2016-2020 yıllarını kapsayan Kadına Yönelik Şiddetle Mücadele 3. Ulusal Eylem Planı’nın 65 ilde hazırlanıp yürürlüğe konduğu belirtiliyor. Fakat bu Eylem Planı konusunda başarı ölçütleri belirtilmemiş. Eylem Planı'nın fayda sağlayıp sağlamadığı, planın başarısı konusunda değerlendirmenin nasıl yapılacağı, başarı ölçütleri ya da bir dış değerlendirme mekanizmasından bahsedilmiyor. Bakanlığın kadına yönelik şiddet verilerini dahi kayıt altına almadığı bir süreçte eylem planlarının etkisi ve başarısı konusunda bir şey söylemek mümkün değildir.

Bugün Bakanlığa bağlı 110, yerel yönetimlere bağlı 32, Göç İdaresi Genel Müdürlüğü'ne bağlı 1, sivil toplum kuruluşlarına bağlı 1 kadın konukevi olmak üzere ülke genelinde toplam 144 kadın konukevi olduğu belirtilmiş. Mevcut yasalara göre 50 bin kişilik nüfusa bir kadın sığınağı yapılması gerekiyor ve bu da 1500’den fazla eder. Bu da aslında Türkiye gibi kadına yönelik şiddetin çok yüksek oranda görüldüğü ve kadın cinayetlerinin sayısının yüksek olduğu bir ülkede bu sayı yok anlamına gelmektedir. Yerel yönetimlerin sığınak açması konusunda ve bunların standartlaştırılması konusunda Bakanlık yeterli düzeyde çalışma yapmadığı ve bütçe ayırmadığı açıkça görülüyor.

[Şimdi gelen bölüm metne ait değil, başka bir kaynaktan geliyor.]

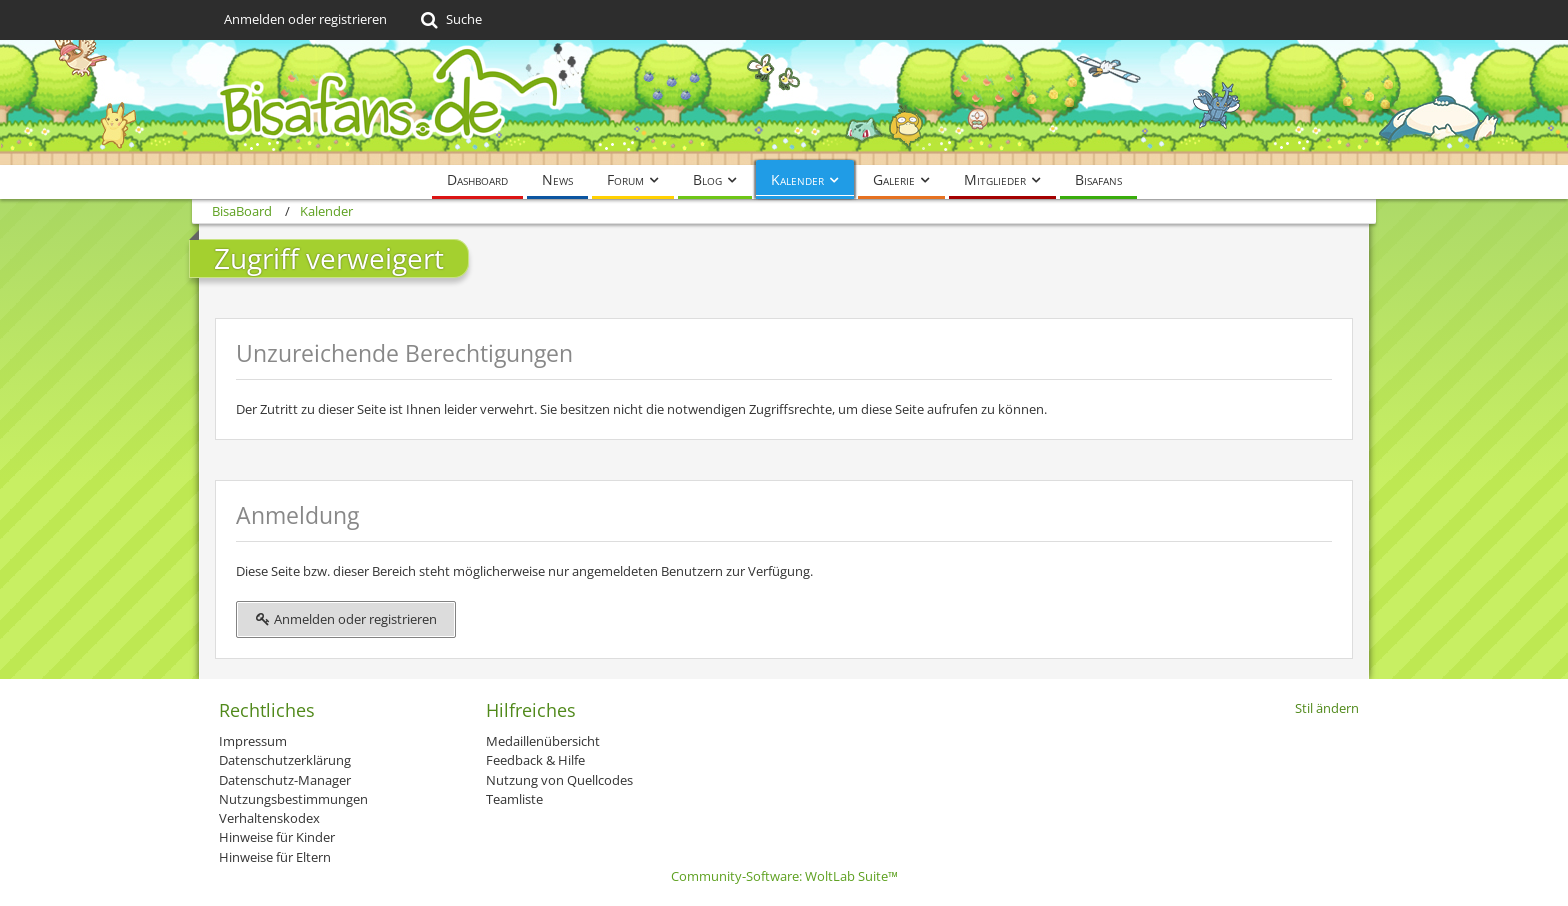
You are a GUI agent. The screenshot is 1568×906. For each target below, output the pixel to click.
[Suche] (449, 20)
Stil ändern (1327, 708)
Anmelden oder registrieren (305, 19)
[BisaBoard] (784, 102)
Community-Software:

Kısacası Bakanlık aile içerisinde kadını önemsizleştirmeye hak ve taleplerini değersizleştirmeye çalışıyor. Bütçe tamamen ‘Aile bütünlüğünün korunması’ ve ‘Aile desteği’ üzerine planlanmış ve kadınların acil çözülmesi beklenen sorunları için başarısının ve etkisinin ölçülüp ölçülmediği bir takım ‘Eylem Planları’na havale ediliyor. Kadınların en azından istihdam, şiddete karşı mücadele gibi temel sorun ve beklentileri için plan ve bütçe düzenlenmemiş. Kısacası bütçede kadının adı yok!